О самороспуске говорят много, но идея эта еще не овладела массайи.
...Обращение ЦК – страшнейший документ, который говорит о том, что с нравственностью в партии ничуть не стало лучше, если не хуже. Больше того, этот документ плюс платформа партии к предстоящему съезду показывают, что ленинский диагноз 21-го года забыт и не признается, что партия действительно больна. Эти документы говорят о том, что о роспуске через съезд не может быть и речи, это исключено. Более того, я возьму на себя смелость утверждать, что в ближайшие пять лет о роспуске партии разговора не будет. То руководство, которое все еще остается на своих постах, сделает все, чтобы роспуска не произошло.

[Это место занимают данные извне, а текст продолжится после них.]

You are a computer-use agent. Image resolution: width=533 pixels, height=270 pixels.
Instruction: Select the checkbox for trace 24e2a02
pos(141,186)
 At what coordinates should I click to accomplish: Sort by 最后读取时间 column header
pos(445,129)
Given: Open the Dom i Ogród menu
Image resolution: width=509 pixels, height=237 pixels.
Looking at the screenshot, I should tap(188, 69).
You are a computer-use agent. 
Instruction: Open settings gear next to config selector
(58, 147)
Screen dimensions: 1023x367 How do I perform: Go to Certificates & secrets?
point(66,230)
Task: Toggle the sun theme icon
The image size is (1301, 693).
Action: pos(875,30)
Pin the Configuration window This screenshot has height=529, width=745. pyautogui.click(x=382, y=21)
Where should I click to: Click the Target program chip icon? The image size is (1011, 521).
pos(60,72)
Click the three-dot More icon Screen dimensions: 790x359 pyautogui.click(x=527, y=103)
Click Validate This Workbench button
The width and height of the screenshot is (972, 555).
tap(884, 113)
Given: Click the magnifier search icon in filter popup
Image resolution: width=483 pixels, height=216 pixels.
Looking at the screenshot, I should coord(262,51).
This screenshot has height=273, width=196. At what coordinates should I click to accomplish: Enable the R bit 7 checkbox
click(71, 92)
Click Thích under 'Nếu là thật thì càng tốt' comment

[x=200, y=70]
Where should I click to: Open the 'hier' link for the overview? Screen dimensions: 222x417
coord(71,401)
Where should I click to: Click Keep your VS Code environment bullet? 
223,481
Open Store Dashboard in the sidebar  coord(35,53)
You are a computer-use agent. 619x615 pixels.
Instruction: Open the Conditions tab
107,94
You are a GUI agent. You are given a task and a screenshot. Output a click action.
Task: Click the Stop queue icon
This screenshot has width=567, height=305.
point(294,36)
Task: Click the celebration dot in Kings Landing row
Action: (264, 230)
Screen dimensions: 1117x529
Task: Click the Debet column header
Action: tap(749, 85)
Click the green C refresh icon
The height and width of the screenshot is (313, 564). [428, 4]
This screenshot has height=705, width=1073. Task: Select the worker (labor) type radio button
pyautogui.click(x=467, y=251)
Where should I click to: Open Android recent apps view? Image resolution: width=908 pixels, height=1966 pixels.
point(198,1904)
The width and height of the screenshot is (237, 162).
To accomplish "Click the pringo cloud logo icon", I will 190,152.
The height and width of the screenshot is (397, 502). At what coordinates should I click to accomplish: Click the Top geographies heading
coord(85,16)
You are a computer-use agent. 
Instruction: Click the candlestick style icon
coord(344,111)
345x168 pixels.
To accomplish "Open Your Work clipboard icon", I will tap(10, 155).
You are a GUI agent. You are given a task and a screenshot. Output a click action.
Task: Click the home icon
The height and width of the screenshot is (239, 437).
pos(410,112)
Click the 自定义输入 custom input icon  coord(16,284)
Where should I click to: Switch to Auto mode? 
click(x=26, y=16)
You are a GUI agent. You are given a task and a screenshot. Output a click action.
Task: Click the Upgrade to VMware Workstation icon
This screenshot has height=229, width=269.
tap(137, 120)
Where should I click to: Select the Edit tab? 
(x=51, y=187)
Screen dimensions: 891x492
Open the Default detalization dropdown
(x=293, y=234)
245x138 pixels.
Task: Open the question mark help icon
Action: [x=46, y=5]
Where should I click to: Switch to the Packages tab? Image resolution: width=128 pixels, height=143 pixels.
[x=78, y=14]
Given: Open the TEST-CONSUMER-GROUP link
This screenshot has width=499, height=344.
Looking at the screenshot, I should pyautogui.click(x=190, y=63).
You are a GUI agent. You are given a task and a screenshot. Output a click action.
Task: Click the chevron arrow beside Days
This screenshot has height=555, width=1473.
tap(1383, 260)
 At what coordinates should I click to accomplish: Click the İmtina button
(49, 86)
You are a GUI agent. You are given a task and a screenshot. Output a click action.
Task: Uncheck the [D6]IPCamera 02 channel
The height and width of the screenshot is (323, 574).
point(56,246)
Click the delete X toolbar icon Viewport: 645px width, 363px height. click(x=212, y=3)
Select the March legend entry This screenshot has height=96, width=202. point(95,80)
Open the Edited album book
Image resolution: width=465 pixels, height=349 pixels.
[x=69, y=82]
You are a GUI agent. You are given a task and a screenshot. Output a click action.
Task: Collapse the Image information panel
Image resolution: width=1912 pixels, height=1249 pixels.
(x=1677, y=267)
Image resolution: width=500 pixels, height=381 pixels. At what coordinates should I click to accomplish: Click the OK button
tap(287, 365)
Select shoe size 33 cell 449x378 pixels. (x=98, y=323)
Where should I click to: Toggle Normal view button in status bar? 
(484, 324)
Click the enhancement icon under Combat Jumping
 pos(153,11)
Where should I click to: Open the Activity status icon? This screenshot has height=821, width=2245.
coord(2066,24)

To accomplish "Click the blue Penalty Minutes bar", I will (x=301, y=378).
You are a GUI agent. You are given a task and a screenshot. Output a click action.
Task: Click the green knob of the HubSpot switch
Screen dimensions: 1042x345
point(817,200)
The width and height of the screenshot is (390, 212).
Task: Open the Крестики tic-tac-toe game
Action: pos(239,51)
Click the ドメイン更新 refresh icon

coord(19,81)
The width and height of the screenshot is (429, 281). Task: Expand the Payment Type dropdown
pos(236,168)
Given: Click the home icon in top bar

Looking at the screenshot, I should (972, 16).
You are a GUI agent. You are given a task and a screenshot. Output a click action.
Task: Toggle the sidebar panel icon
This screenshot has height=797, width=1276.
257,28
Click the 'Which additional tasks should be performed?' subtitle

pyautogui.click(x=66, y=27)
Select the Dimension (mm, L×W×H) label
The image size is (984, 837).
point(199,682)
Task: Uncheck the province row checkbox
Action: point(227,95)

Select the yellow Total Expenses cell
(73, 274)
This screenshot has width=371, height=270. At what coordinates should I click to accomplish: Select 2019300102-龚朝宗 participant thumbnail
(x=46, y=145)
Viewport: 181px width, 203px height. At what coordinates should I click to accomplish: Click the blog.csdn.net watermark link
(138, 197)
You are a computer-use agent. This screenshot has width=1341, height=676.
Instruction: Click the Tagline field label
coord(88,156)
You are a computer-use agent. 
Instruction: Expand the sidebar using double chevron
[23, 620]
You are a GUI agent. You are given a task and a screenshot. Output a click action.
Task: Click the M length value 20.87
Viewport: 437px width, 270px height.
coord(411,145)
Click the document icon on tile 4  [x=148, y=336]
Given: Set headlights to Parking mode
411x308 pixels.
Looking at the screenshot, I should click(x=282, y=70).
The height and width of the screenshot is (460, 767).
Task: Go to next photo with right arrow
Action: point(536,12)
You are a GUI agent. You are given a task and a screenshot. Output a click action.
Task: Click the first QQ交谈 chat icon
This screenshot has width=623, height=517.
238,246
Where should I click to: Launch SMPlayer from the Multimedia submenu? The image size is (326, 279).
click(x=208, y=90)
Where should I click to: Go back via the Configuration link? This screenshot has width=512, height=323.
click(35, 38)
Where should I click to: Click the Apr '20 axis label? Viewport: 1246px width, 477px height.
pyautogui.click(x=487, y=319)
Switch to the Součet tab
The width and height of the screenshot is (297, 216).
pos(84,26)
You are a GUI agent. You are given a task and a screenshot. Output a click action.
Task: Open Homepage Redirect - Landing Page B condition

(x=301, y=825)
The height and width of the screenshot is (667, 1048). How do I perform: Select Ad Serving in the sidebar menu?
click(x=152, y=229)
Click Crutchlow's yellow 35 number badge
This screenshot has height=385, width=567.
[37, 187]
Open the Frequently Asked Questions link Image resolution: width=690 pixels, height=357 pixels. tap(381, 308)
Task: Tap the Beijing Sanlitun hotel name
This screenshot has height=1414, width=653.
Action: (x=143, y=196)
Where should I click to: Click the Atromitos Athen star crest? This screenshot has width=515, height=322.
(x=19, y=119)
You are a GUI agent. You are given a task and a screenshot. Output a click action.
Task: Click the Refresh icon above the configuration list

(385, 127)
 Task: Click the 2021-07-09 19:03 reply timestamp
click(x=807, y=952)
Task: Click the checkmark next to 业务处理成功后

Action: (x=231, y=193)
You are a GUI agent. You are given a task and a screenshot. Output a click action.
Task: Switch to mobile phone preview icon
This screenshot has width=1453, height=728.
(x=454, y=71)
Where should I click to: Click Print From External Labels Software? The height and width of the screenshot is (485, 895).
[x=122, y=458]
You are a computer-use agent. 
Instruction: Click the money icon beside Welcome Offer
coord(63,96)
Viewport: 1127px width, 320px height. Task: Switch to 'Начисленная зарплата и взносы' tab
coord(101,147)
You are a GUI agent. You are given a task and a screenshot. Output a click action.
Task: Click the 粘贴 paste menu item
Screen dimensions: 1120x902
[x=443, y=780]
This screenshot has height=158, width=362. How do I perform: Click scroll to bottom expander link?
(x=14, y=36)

– Как теперь принято говорить, мы все – дети своего времени. Времени, когда нравственные начала либо дремали в людях, либо совсем атрофировались. Многие совестливые люди, словно пробудившись от спячки, выходят сегодня из партии. А есть и те, кто остается в КПСС только для того, чтобы противостоять консервативным силам, которые тянут партию к неосталинизму, хотя по моральным соображениям они готовы выйти из КПСС хоть сегодня. Как, исходя из этических принципов, оценить поступок этих людей?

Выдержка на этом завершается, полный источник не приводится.